December 30, 2004

My Mother Was Right

As a child my mother foisted Wodehouse upon me. My parents were not much on strict cultural direction, but an exception was made for Wodehouse. It was purposefully placed in my hands. I have not regretted this, and, it turns out, neither has Hugh Laurie (bet you didn't know there was a Russian Wodehouse Society).

But I have always taken Wodehouse as the master of a niche, not of an art. Sort of a literary Pieter Brueghel or JJ Cale: he does his thing, and it's really good - but the flawless execution comes hand-in-hand with limited scope. And really, that's what you want from Wodehouse. He plays between the lines. You can pickup anything he wrote between 1881 and 1975 and you will not encounter an ugly or unpleasant moment.

But tonight I did find a bit of a surprise in his little-known but still-superb A Damsel in Distress.
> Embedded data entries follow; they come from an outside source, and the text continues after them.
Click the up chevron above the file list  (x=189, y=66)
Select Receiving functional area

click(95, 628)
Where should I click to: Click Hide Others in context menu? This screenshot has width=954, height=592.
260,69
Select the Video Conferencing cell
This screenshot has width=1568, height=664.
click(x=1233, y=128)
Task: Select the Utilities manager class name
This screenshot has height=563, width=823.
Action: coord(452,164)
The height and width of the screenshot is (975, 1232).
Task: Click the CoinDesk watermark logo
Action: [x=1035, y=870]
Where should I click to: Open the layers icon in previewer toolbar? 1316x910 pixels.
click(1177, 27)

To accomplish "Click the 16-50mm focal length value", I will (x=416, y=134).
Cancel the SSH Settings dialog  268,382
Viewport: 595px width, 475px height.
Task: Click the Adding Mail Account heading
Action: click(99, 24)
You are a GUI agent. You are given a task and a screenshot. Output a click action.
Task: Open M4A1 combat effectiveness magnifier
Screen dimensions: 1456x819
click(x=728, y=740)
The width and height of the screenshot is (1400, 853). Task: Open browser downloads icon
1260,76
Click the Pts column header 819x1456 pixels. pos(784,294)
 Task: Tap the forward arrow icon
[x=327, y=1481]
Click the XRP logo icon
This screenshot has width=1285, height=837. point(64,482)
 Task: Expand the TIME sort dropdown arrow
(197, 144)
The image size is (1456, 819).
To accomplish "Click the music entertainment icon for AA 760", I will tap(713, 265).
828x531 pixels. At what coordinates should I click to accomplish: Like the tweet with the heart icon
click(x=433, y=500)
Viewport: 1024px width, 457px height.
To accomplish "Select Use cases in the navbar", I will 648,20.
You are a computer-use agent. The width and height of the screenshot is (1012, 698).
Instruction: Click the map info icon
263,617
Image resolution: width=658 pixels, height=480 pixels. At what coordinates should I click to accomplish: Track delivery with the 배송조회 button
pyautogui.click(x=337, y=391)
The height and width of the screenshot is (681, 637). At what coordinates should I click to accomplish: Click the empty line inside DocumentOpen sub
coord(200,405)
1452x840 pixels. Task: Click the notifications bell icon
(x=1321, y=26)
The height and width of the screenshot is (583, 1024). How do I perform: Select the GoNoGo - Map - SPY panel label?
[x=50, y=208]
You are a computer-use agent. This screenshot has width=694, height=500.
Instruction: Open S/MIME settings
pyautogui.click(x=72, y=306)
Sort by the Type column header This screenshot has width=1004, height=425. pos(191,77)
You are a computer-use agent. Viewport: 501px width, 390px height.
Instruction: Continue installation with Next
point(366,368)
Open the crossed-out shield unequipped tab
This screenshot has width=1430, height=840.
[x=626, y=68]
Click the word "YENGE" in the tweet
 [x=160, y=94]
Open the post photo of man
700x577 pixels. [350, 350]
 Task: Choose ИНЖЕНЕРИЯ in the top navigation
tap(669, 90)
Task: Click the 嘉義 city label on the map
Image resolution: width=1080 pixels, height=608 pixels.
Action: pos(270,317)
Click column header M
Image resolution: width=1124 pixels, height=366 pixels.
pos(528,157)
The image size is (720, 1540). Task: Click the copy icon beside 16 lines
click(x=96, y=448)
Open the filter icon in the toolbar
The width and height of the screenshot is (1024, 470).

Written in 1919, this is still considered an "early work" (though I'd challenge anyone to find evidence of immaturity in it). And right there in chapter 5 is a passage about women that I am convinced has strong autobiographical content. Critics have always wondered about Wodehouse's women, and particularly about the lack of physical passion in his works and (apparently) his life. Day and Ring note that he had the mumps when young, and that impotence was not an unusual result. But this passage offers another possible explanation:

During the last the five years women had found him more or less cold. It was the nature of his profession that had largely brought about this cooling of the emotions. To a man, like George [or to Wodehouse -DrX], who has worked year in and year out at the composition of musical comedies, woman comes to lose many of those attractive qualities which ensnare the ordinary male. To George, of late years, it had begun to seem that the salient feature of woman as a sex was her disposition to kick. For five years he had been wandering in a world of women, many of them beautiful, all of the superficially attractive, who had left no other impress on his memory except the vigor and frequency with which they had kicked. Some had kicked about their musical numbers, some about their love-scenes; some had grumbled about their exit lines, others about the lines of their second-act frocks. They had kicked in a myriad differing ways - wrathfully, sweetly, noisily, softly, smilingly, tearfully, pathetically and patronisingly; but they had all kicked; with the result that women had now become to George not so much a flaming inspiration or a tender goddess as something to be dodged - tactfully, if possible; but, if not possible, by open flight.
Of course George does fall in love, and lives happily ever after. After some hunting, Wodehouse did too.